Origin of the pH-dependent spectroscopic properties of pentacoordinate metmyoglobin variants.

The pH dependence of the electronic and EPR spectra of two variants of horse heart myoglobin (Mb) in which the distal His64 ligand has been replaced by either Thr or Ile has been studied. Both of these variants exhibit spectroscopic changes with pH that are indicative of a transition between two ferric high-spin forms that occurs with a pKa of 9.49 for the His64Thr variant and 9.26 for the His64Ile variant and that is distinctly different from the pH-dependent spectroscopic changes related to titration of the distal aquo ligand of wild-type Mb. The electronic and EPR spectra of both variants at all values of pH studied are consistent with the presence of a pentacoordinate heme iron center.

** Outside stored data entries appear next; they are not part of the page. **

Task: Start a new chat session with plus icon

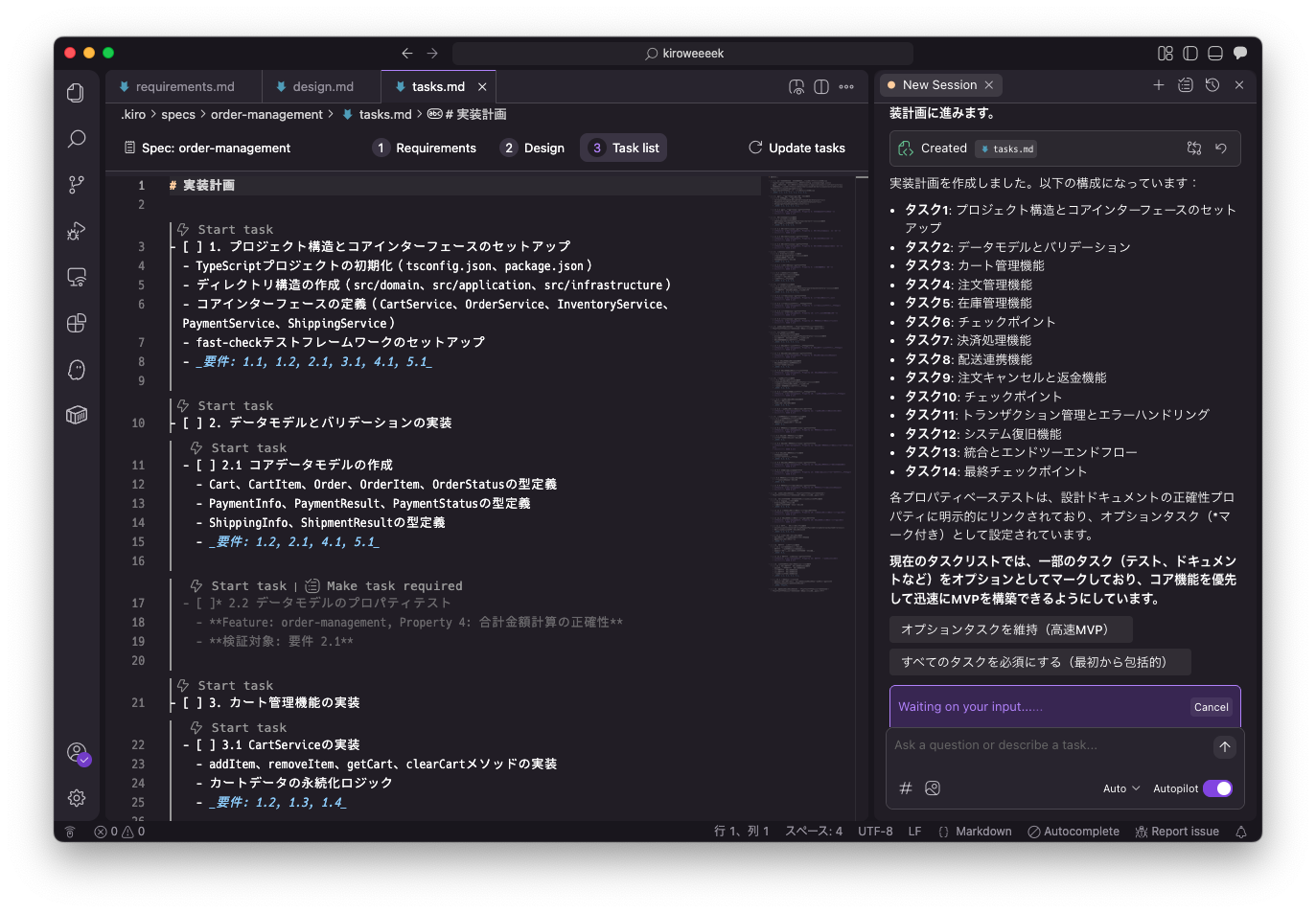Action: 1158,85
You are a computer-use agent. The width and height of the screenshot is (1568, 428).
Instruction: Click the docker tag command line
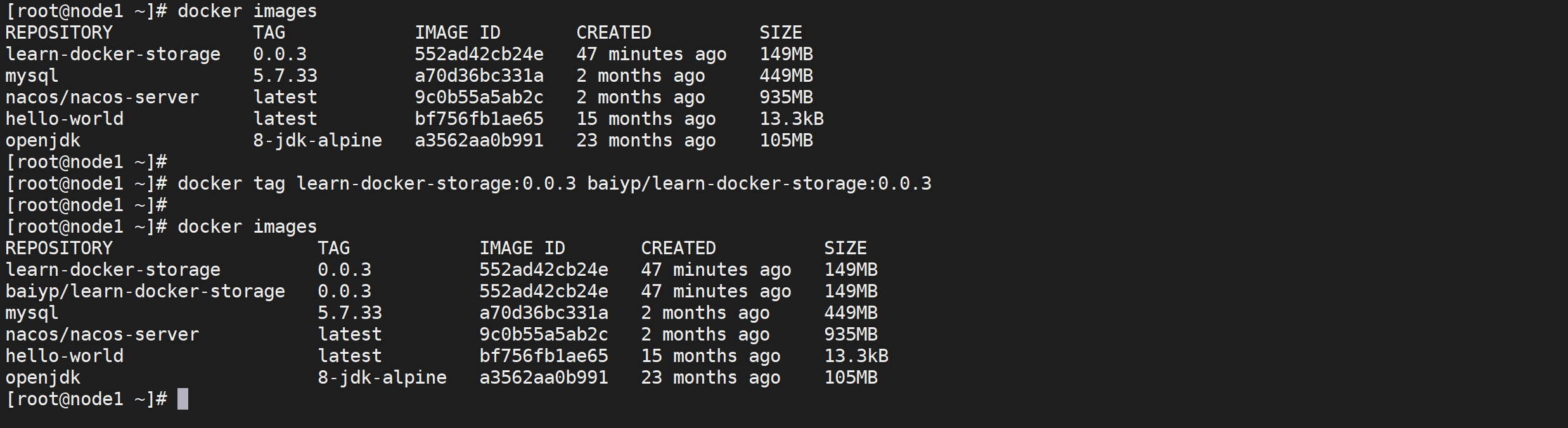[x=555, y=184]
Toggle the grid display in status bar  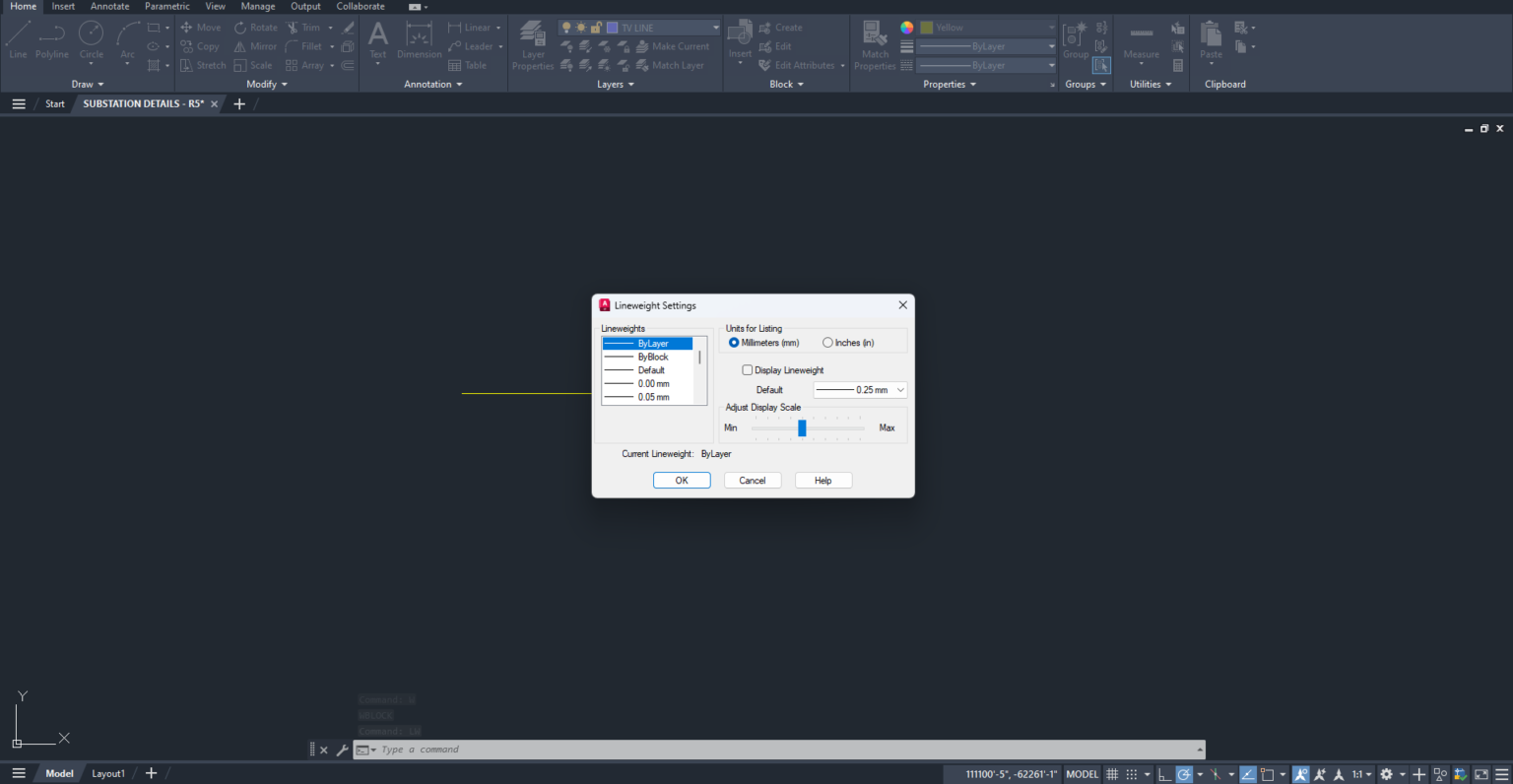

For the His64Thr variant, a high-resolution (1.9 A) structure determination establishes the lack of the distal aquo ligand and demonstrates an out-of-plane movement of the ferric iron toward the proximal histidine together with a decrease of the Fe-His bond length. Investigation of this pH-linked equilibrium by EPR spectroscopy reveals rhombically split high-spin signals at both pH 7 and 11 with a greater degree of rhombicity exhibited by the alkaline species. We propose that the pH-linked spectroscopic transition exhibited by these distal histidine variants results from the deprotonation of the proximal His93 residue to produce imidazolate ligation at alkaline pH.